Two years ago, it was not as action-packed as this year’s, according to UPUA Student Life Committee Chair, Caleb Fernandez. “[when it was just Active Minds] it didn’t get too much attention but they had obviously good intentions. Last year, UPUA teamed up with Active Minds and CAPS…and again there wasn’t much attention. They made it a little bigger, they got some shirts and they put on some events,” in an attempt to educate students about mental health but with lukewarm success, Fernandez says.

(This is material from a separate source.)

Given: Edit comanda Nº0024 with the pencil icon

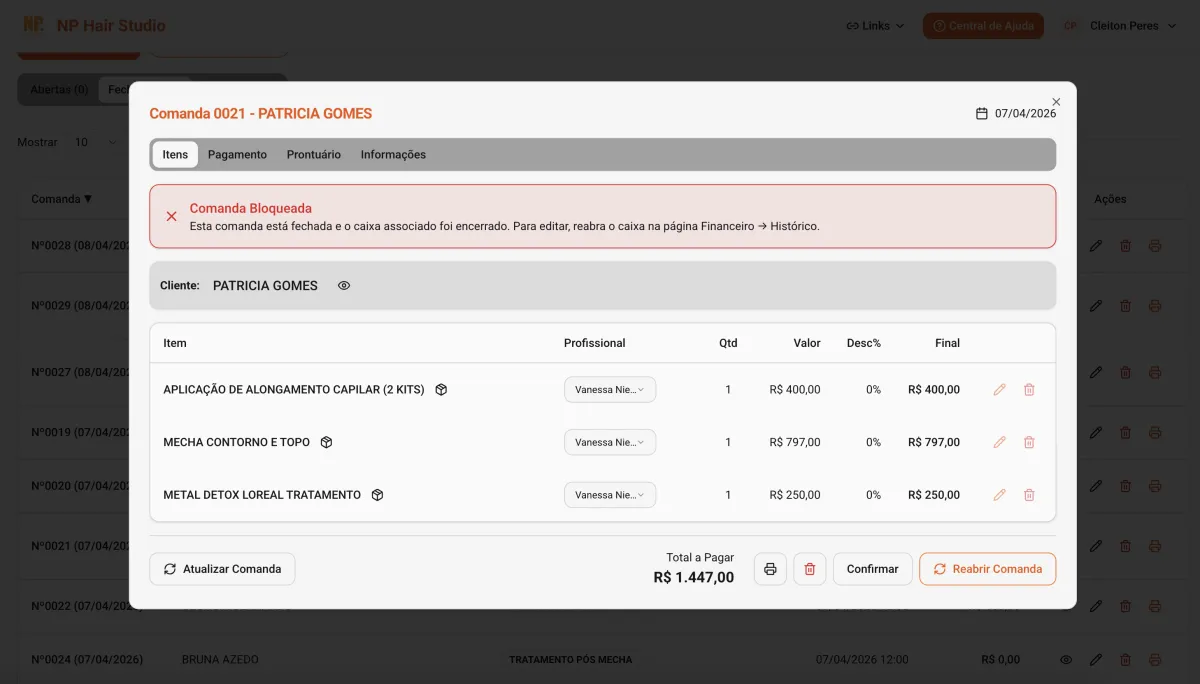Looking at the screenshot, I should point(1096,659).
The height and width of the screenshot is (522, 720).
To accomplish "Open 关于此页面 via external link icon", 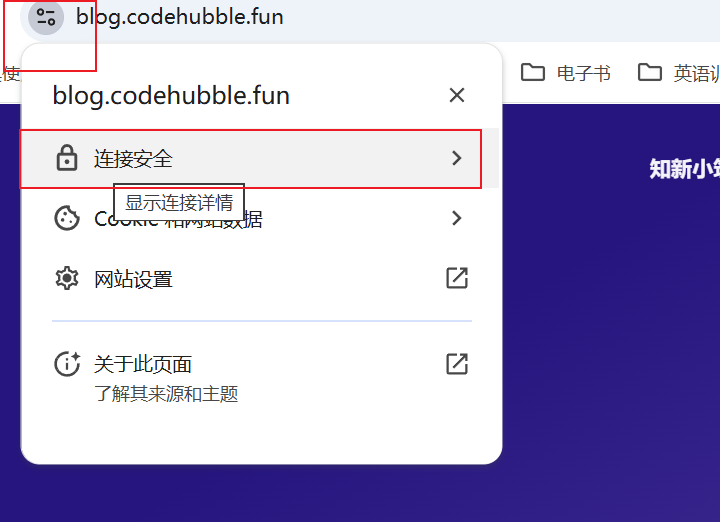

This year, several organizations including IFC, Human Health Development Honor Society, PRSSA, LGBTA Resource Center and Student Nutrition Association joined Active Minds and UPUA’s effort. Mental health issues are “touchy” subjects to talk about, Fernandez says.
Elephant in the room
Both Bocado and Marilee Fritsch, the community service chair of Student Nutrition Association pointed out that there is still a strong sense of stigma and misunderstanding surrounding mental health issues. If someone is suffering from a mental illness, they “don’t want to acknowledge it,” fear that “people are going to think they are crazy,” or believe only certain types of people can be affected by a mental illness, Fritsch said. “It’s really not like that. There is a big continuum of mental illness,” she said. But those are the exact stigmas they are trying to break. “Not everyone has mental illness but everyone has mental health,” Bocado said.
“It’s astonishing for people, that when they walk by the [HUB] tables and we tell them that 13 people have committed suicides since 2010 in the Penn State community, and that’s something that’s been kept on the down-low. And people don’t want to know about it, people don’t want to talk about it,” Fernandez says. “But that’s something we have to tell people, we have to show people.”
Frisch says the event hosts are working hard to engage students in the dialogue on mental health with fun, light-hearted approaches: freebies, tips, a panel discussion, balloon art and guest speakers. “The conversation doesn’t have to be heavy and depressing. It’s for getting people to talk,” she says.
Bocado says, “It’s like a pink elephant in the room. No one is going to talk about it. Why not talk about it?”
The bottom line is, it’s okay to seek help and to communicate to others that you are there for them, and assist them in seeking help if they know people who suffer from mental illnesses.
“Don’t be afraid to talk to them personally. First and foremost, don’t go to them like attacking them. Show that you’re concerned and show that you want to help them,” Bocado, who previously suffered from severe OCD and anxiety, says. “Even just asking, ‘how was your day?’ ‘hey, is something wrong?’ ‘you look sad, what’s going on?’, these things can help.”